While this study has focused on the applications of MEF for classification into benthic groups, the approach can also be used to develop novel monitoring methods based on in situ imaging. As well as being a discriminant between groups, in fact, fluorescent pigments have potential to act as biomarkers of physiological processes within groups of organisms. For example, the relative proportions of chlorophyll and PE are known to vary intraspecifically with photoacclimation in CCA (Payri et al. 2001), a shift that may be detected from changes in the R’/B’ ratio in R’G’B’ images. In corals, the relative proportions of fluorescence signal in different spectral bands are also known to change with environmental conditions, either via differential regulation of multiple FPs, or via light-driven photoconversion. Changes in coral FP fluorescence have thus been used in laboratory settings as biomarkers of photoacclimation, defense against epibionts, growth and repair processes, heat stress, nutrient stress and bleaching (Zawada and Jaffe 2003; D’Angelo et al. 2008, 2012; Smith-Keune and Dove 2008; Bollati et al. 2020). Specifically, bleaching caused by exposure to brief episodes of heat stress or prolonged mild heat or nutrient stress can result in a reef-wide dramatic increase in coral fluorescence (Bollati et al. 2020). Clearly, our method can facilitate the automated analysis of these biomarkers in situ.

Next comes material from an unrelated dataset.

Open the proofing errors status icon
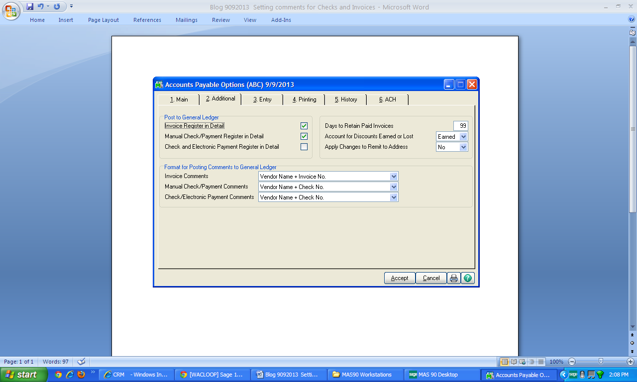This screenshot has width=637, height=382. pos(81,362)
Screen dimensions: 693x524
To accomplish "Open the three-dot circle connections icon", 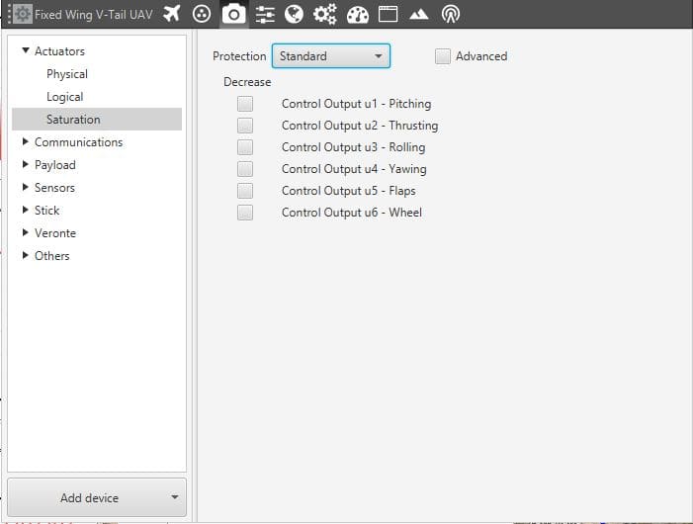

The optical properties of reef organisms may also be used to monitor interactions between corals and other taxa that have detrimental effects on reef health. For example, strains of cyanobacteria with different spectral signatures are associated with widespread coral syndromes, such as red band and black band disease (Sussman et al. 2006). Our approach could therefore be used to image the interface between healthy and diseased tissue, providing a non-invasive tool for monitoring disease progression. Similarly, spectral imaging may be used to target the interface between coral and turf algae (Barott et al. 2009); these interfaces affect coral health due to interactions between corals and the algal microbiome (Smith et al. 2006) and are important to assess how reefs recover following disturbance (Diaz-Pulido et al. 2009). Finally, while we have primarily discussed the potential applications of MEF imaging for coral reef assemblages, the method can be applied to survey a wide range of shallow water benthic ecosystems. For example, MEF imaging of PE fluorescence could be used to non-invasively identify live thalli on maerl beds, which are a highly biodiverse temperate ecosystem with priority conservation status in European legislation (Barbera et al. 2003).

Future work should focus on optimising the method for field image acquisition and explore the application of computer vision for MEF image analysis. In summary, our method has a great potential to produce high information content benthic surveys in coral reefs and other suitable marine habitats.